• [Exercise requirements]
Both the line with "Given: Step to the previous frame" and the line with "Screen dimensions: 528x372" in the records below must appear in the output, along with every line between them, exactly and with nothing added.

• [Supplied records]

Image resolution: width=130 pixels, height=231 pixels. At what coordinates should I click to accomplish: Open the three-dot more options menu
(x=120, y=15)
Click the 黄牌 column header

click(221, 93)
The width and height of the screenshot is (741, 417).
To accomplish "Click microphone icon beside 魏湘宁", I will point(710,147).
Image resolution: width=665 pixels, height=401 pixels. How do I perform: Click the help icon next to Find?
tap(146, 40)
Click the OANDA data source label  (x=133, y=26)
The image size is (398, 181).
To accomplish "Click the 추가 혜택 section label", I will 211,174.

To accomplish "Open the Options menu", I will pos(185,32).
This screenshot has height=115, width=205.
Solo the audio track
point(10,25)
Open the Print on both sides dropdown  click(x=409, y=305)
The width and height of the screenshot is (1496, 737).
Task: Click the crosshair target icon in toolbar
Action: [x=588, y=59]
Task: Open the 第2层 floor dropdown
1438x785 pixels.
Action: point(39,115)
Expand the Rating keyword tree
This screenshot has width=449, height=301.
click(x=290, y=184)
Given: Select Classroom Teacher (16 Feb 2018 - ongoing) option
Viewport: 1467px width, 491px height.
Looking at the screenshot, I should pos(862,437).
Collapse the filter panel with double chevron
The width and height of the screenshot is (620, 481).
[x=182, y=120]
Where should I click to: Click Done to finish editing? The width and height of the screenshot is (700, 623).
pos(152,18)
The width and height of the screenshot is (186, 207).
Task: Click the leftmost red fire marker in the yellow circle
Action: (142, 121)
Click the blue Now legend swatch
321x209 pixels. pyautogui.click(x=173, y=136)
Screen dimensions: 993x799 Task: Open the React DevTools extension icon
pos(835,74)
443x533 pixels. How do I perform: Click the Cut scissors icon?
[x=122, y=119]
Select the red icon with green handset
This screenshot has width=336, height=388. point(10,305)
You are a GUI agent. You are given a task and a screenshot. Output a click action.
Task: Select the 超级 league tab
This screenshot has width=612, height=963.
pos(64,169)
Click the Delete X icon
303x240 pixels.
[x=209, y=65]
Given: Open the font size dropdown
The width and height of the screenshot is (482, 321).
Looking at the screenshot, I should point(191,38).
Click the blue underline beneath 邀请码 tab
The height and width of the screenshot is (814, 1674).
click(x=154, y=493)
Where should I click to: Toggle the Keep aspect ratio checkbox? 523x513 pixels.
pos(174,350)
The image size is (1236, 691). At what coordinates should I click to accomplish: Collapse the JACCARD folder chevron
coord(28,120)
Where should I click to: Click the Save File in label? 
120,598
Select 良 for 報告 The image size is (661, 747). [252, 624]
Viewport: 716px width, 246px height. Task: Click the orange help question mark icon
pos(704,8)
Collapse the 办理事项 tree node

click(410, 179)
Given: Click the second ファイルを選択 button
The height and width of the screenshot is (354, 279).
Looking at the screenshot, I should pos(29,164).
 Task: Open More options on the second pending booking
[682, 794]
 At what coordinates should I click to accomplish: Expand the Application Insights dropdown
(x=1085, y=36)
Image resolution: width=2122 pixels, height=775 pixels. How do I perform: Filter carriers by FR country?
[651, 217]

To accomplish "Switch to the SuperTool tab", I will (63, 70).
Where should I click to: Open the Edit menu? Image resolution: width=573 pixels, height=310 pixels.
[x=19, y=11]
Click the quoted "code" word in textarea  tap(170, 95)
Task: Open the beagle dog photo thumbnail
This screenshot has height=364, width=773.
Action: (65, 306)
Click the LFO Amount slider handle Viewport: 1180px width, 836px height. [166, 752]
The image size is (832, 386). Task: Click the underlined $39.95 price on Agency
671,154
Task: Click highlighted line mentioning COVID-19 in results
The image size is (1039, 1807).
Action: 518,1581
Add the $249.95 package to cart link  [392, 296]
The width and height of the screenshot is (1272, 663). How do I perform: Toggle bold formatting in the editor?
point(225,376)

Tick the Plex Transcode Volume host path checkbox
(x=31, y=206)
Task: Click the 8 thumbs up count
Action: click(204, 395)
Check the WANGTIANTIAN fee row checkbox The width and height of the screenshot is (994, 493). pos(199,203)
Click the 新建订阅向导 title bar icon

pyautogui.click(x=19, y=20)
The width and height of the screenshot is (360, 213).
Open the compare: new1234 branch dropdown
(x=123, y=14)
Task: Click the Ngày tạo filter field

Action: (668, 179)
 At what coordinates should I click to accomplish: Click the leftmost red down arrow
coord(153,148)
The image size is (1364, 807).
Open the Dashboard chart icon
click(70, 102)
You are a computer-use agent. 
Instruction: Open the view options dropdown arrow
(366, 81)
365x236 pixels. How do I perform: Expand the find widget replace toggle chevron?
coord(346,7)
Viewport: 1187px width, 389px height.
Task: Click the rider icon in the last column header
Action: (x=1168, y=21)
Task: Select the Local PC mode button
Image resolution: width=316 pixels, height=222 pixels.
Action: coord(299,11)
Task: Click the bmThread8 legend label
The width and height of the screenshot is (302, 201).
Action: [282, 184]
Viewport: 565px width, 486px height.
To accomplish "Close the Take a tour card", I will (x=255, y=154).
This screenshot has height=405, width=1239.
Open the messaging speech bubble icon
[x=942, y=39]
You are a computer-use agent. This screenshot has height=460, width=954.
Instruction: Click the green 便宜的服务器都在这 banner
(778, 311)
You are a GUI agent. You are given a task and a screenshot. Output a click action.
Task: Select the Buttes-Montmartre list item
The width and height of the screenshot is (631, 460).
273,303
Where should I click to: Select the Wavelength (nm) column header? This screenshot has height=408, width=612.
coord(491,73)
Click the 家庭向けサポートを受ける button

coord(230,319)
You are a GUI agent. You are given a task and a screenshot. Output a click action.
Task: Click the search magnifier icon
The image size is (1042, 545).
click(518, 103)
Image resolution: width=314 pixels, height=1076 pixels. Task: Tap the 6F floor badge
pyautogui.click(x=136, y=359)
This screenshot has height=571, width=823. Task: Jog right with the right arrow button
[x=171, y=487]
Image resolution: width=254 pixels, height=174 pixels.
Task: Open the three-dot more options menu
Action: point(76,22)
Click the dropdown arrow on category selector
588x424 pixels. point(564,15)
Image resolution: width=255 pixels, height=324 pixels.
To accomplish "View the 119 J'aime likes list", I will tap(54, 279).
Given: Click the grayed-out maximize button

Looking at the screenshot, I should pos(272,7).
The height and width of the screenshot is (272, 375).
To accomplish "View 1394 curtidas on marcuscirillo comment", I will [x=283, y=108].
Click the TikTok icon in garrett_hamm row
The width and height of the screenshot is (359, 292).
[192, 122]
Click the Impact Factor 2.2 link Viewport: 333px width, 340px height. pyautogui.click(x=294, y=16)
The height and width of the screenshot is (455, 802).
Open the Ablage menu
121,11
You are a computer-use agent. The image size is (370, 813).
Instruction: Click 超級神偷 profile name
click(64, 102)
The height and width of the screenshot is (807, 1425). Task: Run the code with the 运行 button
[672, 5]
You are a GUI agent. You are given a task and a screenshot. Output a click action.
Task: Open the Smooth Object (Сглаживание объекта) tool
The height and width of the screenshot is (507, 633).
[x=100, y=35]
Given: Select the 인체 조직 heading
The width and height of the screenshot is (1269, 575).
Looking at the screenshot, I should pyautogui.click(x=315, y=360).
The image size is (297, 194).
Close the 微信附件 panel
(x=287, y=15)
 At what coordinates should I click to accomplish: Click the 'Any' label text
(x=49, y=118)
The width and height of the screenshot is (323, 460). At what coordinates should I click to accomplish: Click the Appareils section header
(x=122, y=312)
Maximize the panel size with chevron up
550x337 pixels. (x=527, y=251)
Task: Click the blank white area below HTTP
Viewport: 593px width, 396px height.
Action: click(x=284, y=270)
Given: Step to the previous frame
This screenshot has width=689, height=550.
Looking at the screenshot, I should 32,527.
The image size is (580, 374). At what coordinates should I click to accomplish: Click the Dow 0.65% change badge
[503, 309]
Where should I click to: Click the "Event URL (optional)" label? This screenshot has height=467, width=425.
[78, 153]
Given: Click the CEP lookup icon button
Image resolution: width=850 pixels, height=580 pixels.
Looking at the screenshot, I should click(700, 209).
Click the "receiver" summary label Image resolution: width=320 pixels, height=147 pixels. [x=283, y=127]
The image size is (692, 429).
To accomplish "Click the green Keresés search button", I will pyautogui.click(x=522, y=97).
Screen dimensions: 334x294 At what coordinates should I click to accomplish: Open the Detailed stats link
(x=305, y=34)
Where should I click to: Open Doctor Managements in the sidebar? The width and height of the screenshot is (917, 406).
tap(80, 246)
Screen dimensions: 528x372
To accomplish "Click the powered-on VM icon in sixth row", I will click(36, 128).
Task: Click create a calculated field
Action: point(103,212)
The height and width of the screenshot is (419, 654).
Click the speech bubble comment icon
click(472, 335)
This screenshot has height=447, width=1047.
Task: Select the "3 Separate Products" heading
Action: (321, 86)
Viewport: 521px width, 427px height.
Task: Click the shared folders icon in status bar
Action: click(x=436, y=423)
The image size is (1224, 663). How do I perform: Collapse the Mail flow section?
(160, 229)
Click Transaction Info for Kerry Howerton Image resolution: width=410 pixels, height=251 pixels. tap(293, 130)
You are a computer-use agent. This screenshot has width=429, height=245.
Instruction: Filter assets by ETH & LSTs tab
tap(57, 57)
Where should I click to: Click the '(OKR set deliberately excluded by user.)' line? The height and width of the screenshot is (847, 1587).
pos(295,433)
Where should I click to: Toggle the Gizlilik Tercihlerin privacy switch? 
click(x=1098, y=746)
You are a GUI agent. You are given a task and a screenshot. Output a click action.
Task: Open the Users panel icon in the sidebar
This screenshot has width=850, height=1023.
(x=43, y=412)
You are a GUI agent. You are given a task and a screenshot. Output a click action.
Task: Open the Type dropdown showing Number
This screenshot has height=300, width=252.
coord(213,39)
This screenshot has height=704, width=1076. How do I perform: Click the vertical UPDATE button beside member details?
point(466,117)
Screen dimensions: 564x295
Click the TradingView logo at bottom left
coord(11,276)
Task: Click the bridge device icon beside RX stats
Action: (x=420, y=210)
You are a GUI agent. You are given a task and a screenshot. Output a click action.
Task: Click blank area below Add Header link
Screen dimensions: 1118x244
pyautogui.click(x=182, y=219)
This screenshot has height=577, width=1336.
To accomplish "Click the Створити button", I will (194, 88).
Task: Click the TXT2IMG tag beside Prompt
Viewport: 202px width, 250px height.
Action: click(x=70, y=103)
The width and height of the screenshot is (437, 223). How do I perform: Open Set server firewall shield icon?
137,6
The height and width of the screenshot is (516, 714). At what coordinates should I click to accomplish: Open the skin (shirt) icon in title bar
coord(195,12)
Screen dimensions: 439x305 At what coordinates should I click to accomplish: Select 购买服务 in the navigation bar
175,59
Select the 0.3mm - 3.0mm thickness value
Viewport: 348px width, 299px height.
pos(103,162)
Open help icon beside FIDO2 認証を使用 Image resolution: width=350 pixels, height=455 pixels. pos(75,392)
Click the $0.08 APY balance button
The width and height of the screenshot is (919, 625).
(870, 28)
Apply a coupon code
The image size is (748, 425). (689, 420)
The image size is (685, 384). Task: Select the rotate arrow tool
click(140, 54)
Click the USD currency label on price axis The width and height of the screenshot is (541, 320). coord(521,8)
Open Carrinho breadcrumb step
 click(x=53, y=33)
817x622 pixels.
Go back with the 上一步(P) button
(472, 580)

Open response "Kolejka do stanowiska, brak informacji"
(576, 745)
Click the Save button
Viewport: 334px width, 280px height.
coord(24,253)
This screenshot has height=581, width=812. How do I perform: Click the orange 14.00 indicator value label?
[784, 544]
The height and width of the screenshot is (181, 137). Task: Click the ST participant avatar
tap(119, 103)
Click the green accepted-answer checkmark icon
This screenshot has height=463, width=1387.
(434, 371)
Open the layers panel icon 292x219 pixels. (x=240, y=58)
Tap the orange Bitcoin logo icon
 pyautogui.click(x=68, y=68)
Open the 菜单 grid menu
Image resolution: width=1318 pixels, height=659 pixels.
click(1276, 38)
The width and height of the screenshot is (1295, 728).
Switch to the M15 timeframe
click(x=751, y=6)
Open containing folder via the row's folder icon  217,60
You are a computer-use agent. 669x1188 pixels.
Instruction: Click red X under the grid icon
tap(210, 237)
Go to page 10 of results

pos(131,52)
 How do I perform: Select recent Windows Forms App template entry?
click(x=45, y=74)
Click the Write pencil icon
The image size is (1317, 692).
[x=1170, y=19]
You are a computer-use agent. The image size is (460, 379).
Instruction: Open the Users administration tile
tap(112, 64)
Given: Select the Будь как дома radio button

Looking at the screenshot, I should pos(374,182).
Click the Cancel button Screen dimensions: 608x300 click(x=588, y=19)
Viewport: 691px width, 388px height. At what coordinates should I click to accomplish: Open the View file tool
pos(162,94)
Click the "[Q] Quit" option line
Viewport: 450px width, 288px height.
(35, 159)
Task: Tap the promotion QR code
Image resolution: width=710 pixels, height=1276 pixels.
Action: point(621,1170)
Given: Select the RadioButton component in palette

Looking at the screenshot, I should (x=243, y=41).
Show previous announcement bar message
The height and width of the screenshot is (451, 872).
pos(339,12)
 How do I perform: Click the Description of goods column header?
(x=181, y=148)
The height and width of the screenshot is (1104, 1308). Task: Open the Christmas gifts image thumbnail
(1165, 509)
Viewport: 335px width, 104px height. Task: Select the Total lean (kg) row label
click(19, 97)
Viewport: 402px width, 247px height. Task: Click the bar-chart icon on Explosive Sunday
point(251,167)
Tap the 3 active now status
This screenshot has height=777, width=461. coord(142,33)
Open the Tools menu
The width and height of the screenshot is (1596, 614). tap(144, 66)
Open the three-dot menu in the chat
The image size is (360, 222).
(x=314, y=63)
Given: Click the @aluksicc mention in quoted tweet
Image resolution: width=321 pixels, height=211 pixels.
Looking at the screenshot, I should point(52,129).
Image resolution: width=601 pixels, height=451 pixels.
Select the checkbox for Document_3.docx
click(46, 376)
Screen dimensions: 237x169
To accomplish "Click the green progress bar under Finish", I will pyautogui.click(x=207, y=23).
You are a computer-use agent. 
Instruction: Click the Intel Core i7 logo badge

• [Result for this task]
Given: Step to the previous frame
This screenshot has width=689, height=550.
Looking at the screenshot, I should 32,527.
The image size is (580, 374). At what coordinates should I click to accomplish: Click the Dow 0.65% change badge
[503, 309]
Where should I click to: Click the "Event URL (optional)" label? This screenshot has height=467, width=425.
[78, 153]
Given: Click the CEP lookup icon button
Image resolution: width=850 pixels, height=580 pixels.
Looking at the screenshot, I should click(700, 209).
Click the "receiver" summary label Image resolution: width=320 pixels, height=147 pixels. [x=283, y=127]
The image size is (692, 429).
To accomplish "Click the green Keresés search button", I will pyautogui.click(x=522, y=97).
Screen dimensions: 334x294 At what coordinates should I click to accomplish: Open the Detailed stats link
(x=305, y=34)
Where should I click to: Open Doctor Managements in the sidebar? The width and height of the screenshot is (917, 406).
tap(80, 246)
Screen dimensions: 528x372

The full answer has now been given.